One of the benefits is that the user can understand the meaning of the data. A machine-interpretable and standardised common exchange file format used by Semantic Web technology is JSON-LD. The toolbox also allows exporting to this format:

print(h5tbx.jsonld.dump_file(h5.hdf_filename, skipND=1))
{
    "@context": {
        "owl": "http://www.w3.org/2002/07/owl#",
        "rdfs": "http://www.w3.org/2000/01/rdf-schema#",
        "hdf5": "http://purl.allotrope.org/ontologies/hdf5/1.8#"
    },
    "@type": "hdf5:File",
    "hdf5:rootGroup": {
        "@type": "hdf5:Group",
        "hdf5:attribute": [],
        "hdf5:name": "/",
        "hdf5:member": [
            {
                "@type": "hdf5:Group",
                "hdf5:attribute": [
                    {
                        "@type": "hdf5:Attribute",
                        "hdf5:name": "first_name",
                        "hdf5:value": "Matthias",
                        "@id": "_:N71720321bfbd4118a91ab0dfaef755b8"
                    },
                    {
                        "@type": "hdf5:Attribute",
                        "hdf5:name": "orcid",
                        "hdf5:value": "https://orcid.org/0000-0001-8729-0482",
                        "@id": "_:N584a9bb96d4a48fdb8441a555dc7dc67"
                    }
                ],
                "hdf5:name": "/contact",
                "@id": "_:Nf4009cd3fac146998b47c7d47595c506"
            }
        ],
        "@id": "_:Ne37fdb358738490a9f32a9670eb95d09"
    },
    "@id": "_:Nb5ab11972a0742fe8fe573ee56a6f7ee"
}

Databases#

The h5rdmtoolbox has currently implemented two solutions to use databases with HDF5 file. One solution is mapping metadata into a mongoDB database. The other uses the HDF5 file itself as a database and allows querying without any further step.

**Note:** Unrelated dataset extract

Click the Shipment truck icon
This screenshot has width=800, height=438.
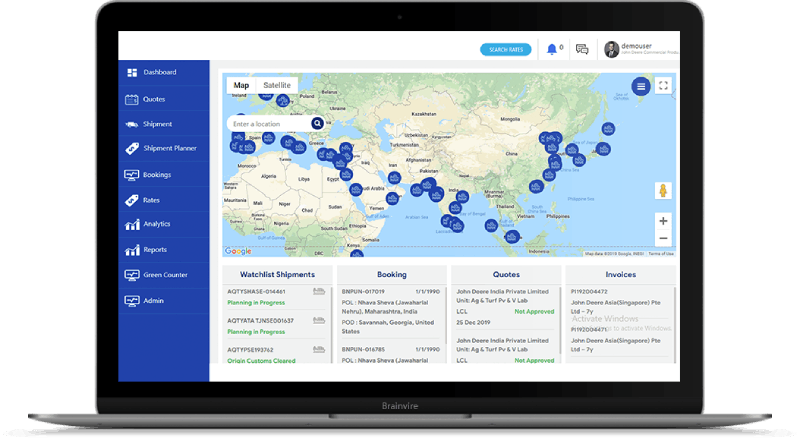[x=131, y=124]
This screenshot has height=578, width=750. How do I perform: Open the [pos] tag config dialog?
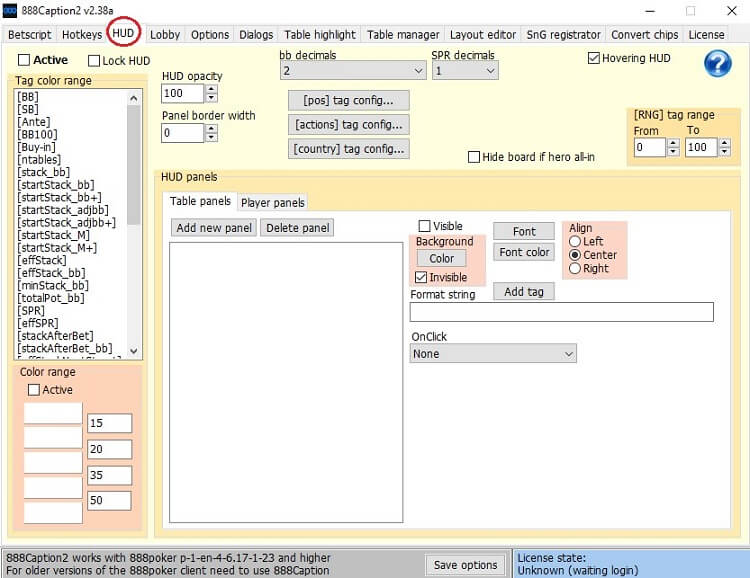point(347,100)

In this quick tutorial, we use the second solution. More on the topic can be found in the documentation

Let’s find the dataset with name “/vel” (yes, trivial in this case, but just to get an idea). We use find_one, because we want to find only one (the first) occurrence:

from h5rdmtoolbox.database import FileDB
res = FileDB(vel_hdf_filename).find_one({'$name': '/vel'})
print(res.name)
/vel

The same can be done from an opened file, too:

with h5tbx.File(vel_hdf_filename) as h5:
    res = h5.find_one({'$name': '/vel'})
res.name
'/vel'

Let’s find all (find) datasets with the attribute “units” and any value:

res = FileDB(vel_hdf_filename).find({'units': {'$regex': '.*'}})
for r in res:
    print(r)
<LDataset "/time" in "/home/docs/.local/share/h5rdmtoolbox/tmp/tmp_1/tmp5.hdf" attrs=(units=s, long_name=measurement time)>
<LDataset "/vel" in "/home/docs/.local/share/h5rdmtoolbox/tmp/tmp_1/tmp5.hdf" attrs=(long_name=air velocity in pipe, units=m/s)>

Layouts#

Layouts define how a file is expected to be organized, which groups and datasets must exist, which attributes are expected and much more. Layout define expectations and thus help file exchange where multiple users are involved. In the jargon of the toolbox, we call these “specifications”.

Design concept
The module layouts makes use of the database solution for HDF5 files. The idea is, that we should be able to formulate our expectations/specifications in the form of a query. For more detailed information, see here. So we write down our queries, which we expect to find HDF5 objects in a file, when we validate one in the future.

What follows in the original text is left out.